Hurricane Matthew, the most powerful Atlantic tropical storm in almost a decade, was gearing up to deliver a potentially devastating blow to the Caribbean as wary U.S. authorities began preparing for a possible landfall on the Atlantic Coast late in the week.
Well before its expected arrival sometime early Tuesday, Matthew was already pouring torrential rain on Haiti, where "staggering rainfall totals are possible," said Rick Knabb, director of the National Hurricane Center.
National and international authorities were rushing to meet what was being predicted as a humanitarian disaster in Haiti, the poorest nation in the Western Hemisphere, which is still struggling to rebound from a series of earlier natural disasters.
At 11 p.m. ET Monday, Matthew was a category 4 hurricane, making it the most powerful Atlantic storm since 2007. It was 190 miles southwest of the Haitian capital, Port-au-Prince, and was creeping along at just 7 mph with slightly stronger sustained winds up to 145 mph.

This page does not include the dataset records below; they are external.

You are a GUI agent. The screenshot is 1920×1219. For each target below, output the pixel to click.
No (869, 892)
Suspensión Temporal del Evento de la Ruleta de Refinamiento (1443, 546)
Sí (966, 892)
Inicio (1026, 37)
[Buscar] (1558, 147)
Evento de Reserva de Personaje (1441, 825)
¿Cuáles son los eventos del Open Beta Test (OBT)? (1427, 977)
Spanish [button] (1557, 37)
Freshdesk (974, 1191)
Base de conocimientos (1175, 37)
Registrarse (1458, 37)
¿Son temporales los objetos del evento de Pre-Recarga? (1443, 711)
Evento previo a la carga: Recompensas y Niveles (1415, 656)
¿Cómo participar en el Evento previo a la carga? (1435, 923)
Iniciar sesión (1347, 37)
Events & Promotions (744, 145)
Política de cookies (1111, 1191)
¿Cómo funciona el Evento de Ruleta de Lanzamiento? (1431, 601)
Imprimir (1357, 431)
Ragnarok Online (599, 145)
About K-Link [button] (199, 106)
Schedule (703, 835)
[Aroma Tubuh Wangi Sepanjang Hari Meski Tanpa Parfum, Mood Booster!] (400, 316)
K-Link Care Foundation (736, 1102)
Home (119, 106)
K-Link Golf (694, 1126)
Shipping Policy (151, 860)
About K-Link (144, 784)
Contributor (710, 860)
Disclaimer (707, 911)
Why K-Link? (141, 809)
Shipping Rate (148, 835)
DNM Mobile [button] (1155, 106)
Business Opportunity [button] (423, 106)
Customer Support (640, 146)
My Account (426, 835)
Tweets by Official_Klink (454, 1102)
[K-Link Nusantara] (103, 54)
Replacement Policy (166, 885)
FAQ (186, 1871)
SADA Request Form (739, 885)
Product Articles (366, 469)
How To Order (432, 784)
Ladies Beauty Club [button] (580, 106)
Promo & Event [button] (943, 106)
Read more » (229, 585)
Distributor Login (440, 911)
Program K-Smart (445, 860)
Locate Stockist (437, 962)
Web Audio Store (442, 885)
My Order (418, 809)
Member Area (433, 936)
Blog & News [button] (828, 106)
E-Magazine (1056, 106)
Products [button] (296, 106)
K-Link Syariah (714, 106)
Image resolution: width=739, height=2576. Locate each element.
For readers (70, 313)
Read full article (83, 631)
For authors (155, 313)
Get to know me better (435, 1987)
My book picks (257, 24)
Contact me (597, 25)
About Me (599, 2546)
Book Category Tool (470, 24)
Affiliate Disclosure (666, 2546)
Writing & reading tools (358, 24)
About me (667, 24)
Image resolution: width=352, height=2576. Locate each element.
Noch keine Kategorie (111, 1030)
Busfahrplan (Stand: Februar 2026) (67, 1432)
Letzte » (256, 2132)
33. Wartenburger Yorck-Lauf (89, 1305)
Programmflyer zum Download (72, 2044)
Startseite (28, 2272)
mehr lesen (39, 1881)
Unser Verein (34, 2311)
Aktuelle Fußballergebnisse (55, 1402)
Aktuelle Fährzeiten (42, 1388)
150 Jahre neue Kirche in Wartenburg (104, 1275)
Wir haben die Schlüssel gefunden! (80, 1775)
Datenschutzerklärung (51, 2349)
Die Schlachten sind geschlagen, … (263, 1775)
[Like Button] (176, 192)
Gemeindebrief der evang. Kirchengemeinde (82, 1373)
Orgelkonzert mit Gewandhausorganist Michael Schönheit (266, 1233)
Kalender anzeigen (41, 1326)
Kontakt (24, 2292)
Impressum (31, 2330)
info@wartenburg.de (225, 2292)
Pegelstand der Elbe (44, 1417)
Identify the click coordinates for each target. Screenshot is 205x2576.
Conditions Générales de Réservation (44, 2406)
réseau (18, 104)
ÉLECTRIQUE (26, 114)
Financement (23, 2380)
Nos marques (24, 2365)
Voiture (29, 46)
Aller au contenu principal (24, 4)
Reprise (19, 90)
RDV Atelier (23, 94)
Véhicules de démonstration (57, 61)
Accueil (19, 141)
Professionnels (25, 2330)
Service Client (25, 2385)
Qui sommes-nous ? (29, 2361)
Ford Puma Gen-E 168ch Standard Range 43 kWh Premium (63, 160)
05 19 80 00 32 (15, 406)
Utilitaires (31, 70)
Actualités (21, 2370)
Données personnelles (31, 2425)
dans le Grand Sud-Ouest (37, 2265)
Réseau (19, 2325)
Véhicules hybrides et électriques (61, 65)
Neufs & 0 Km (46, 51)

rojections of the potential disaster in Haiti were so dire that the U.S. Embassy in Port-Au-Prince felt compelled to reassure people that as far as it knew, there was nothing yet that "indicates that southern cities will 'disappear.'"
Matthew is "just an absolute powerhouse," said Ari Sarsalari, a meteorologist for The Weather Channel. And besides Haiti, it will be "a really nasty storm in Jamaica and eastern Cuba," he said.